Upgrades to Fitzhenry Lab would enable ‘on the order of a million doses of a vaccine per production run,’ McMaster researcher says
McMaster “could and should play a key role in Canada’s biomanufacturing future,” researchers told a federal committee this week. (Shutterstock image)
BY Sarah Janes
February 26, 2021
McMaster “could and should play a key role in Canada’s biomanufacturing future,” Vice-President Research Karen Mossman urged the federal government at a committee hearing this week.

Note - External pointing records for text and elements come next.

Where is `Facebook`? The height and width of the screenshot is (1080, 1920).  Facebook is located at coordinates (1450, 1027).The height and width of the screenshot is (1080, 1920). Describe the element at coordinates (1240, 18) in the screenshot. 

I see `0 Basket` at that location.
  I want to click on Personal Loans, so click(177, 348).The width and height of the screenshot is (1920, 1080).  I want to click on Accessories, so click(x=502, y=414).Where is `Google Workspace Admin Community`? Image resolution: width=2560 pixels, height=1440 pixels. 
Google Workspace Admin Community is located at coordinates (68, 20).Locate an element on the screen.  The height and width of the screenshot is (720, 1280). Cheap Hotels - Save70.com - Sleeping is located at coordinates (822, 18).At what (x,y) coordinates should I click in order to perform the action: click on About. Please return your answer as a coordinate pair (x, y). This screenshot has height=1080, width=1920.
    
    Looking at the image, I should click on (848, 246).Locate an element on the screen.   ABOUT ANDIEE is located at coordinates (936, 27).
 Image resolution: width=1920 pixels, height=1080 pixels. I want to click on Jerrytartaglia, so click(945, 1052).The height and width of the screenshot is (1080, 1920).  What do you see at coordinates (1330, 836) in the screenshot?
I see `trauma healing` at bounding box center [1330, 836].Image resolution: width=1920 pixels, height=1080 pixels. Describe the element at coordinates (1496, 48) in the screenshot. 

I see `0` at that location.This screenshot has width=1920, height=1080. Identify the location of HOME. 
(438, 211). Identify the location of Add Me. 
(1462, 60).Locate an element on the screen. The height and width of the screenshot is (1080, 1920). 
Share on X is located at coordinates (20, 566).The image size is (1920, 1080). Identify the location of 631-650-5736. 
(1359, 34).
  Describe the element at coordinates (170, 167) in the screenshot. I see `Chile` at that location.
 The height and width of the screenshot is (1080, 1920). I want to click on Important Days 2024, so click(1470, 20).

Mossman was one of two McMaster researchers invited to share their expertise with the House of Commons’ Standing Committee on Industry, Science and Technology Study on domestic COVID-19 vaccine development and manufacturing.
Both Mossman and Brian Lichty, director of the Robert E. Fitzhenry Vector Laboratory, highlighted McMaster’s capacity to develop and manufacture enough COVID-19 vaccine doses to meet Canadians’ needs without relying solely on international partners.
“Investment will be key to growing Canada’s vaccine manufacturing capacity and McMaster’s facility could and should play a key role in Canada’s biomanufacturing future,” said Mossman.
Mossman and Lichty are part of Canada’s Global Nexus for Pandemics and Biological Threats at McMaster, an international network of experts working across disciplines to address this pandemic and to prevent future pandemics and health threats.
Lichty underscored McMaster’s pioneering move to create a method to administer vaccines through inhalation to boost immunity within the lung where it is needed most.
“With support, the Fitzhenry Laboratory could be upgraded in a matter of months to produce on the order of a million doses of a vaccine per production run.”
Mossman commended Canada’s capable scientists who are working towards a vaccine through collaboration, which she says is a good outcome of the pandemic.
“We’re seeing an ability to bring everyone together and to integrate all of that knowledge in a way that’s really focused on the task at hand.”
The goal, says Mossman, is not only to learn from this pandemic, but ensuring that researchers are using the resources and identifying new resources they need to collectively make sure we are prepared for the next pandemic.